Because of all this, Brandt said he’d like to see more research looking about how to “best recognize food insecurity within clinical settings.” Some tools have been validated, though there is uncertainty about how to best implement them and how to act on the results, he added.

“With already the very high clinical burden, we have to make sure that we can streamline this to make it easy to be part of routine medical care and for clinicians to know how to act and what to do with that information,” Brandt concluded. “I also think there needs to be more research to understand how food insecurity connects with cardiovascular disease and how participation [in federal food programs] leads to differential health outcomes. We need to know more about how all those processes work.”
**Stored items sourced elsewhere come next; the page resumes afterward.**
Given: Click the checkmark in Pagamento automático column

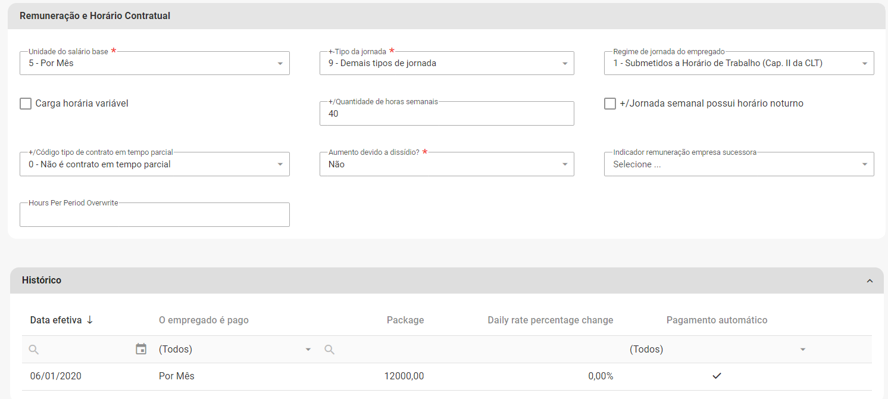Looking at the screenshot, I should tap(717, 376).
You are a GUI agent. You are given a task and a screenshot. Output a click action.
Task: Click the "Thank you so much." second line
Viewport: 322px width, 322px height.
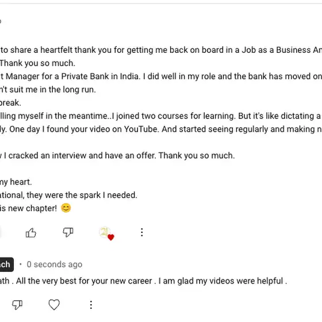(x=37, y=63)
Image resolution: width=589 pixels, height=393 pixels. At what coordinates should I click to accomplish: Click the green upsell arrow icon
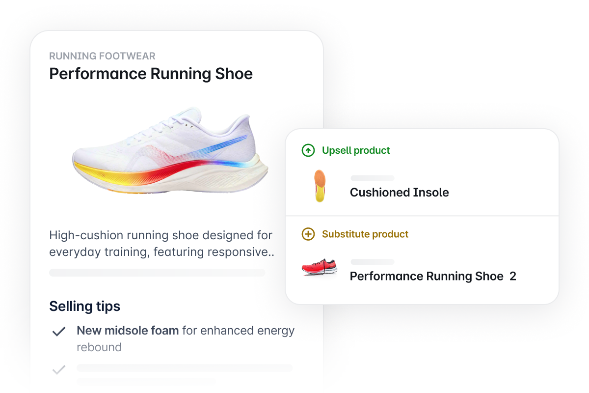(x=308, y=150)
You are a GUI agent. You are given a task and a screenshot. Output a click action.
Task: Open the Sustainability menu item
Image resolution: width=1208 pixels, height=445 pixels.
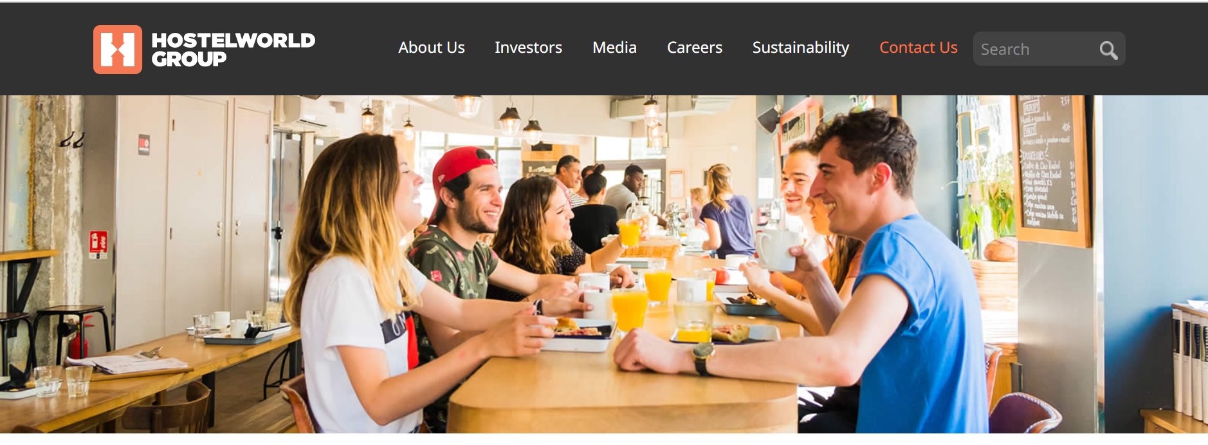[x=801, y=48]
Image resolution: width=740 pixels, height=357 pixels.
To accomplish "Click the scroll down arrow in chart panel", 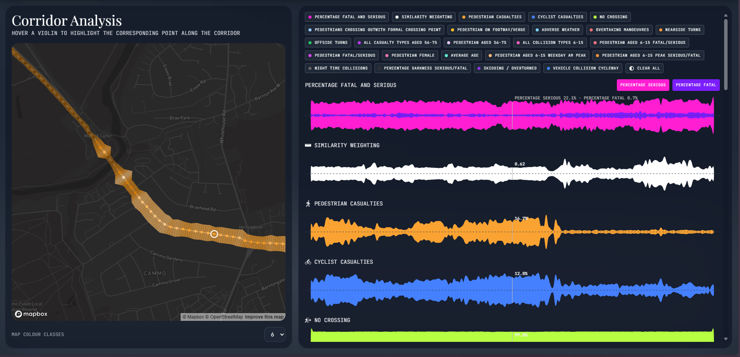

Merely pointing to the scope of the problem will not suffice. Khurram Nasir

Nasir, for his part, said he would like to see more prospective studies designed “to clarify the chronological sequence and long-term effects of food insecurity on cardiovascular health. The intersections of food insecurity with characteristics like family structure, race/ethnicity, and age should also be investigated to assess the specific cardiovascular risk levels of various demographic subgroups.”

Also, he argued, SNAP programs should be expanded in “scope and size” to eliminate food insecurity for its recipiences. “Collaboration between local and federal organizations can be considered such as dollar-for-dollar ‘matches’ for SNAP users allowing to maximize the desired impact of these programs,” Nasir suggested.

Nasir said he’s hopeful that solutions will emerge to mitigate these problems now that they have been identified.

“However, merely pointing to the scope of the problem will not suffice,” he said. “One, we need to systematically screen patients at risk for food insecurity, tailoring management accordingly as well as connecting with health-system and community resources to support these vulnerable patients.” Nor should cardiologists be shy about playing an active role in working with local “support programs to provide financial assistance to those who need it the most,” Nasir added.

Disclosures
  • Brandt reports receiving support from Ionis Pharmaceuticals for clinical trial enrollment outside the submitted work.
  • Nasir reports no relevant conflicts of interest.